───── Data shown

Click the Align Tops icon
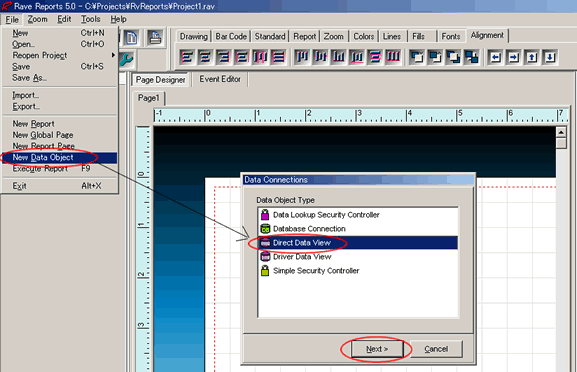Viewport: 577px width, 372px height. [302, 57]
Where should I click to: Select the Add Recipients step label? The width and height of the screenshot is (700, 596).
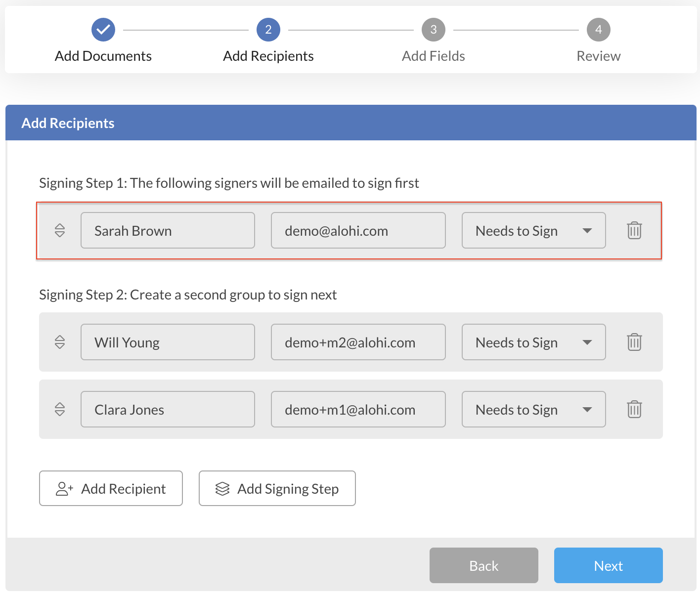pos(268,56)
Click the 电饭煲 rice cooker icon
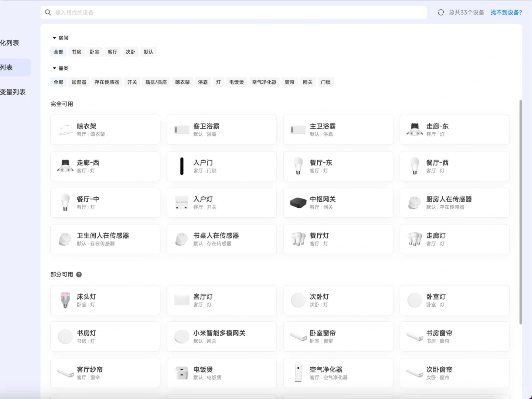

──────────

Please return the entries above exactly as they appear, but without the pictures.

> [Task result]:
Click the Align Tops icon
Viewport: 577px width, 372px height. [302, 57]
Where should I click to: Select the Add Recipients step label? The width and height of the screenshot is (700, 596).
pos(268,56)
Click the 电饭煲 rice cooker icon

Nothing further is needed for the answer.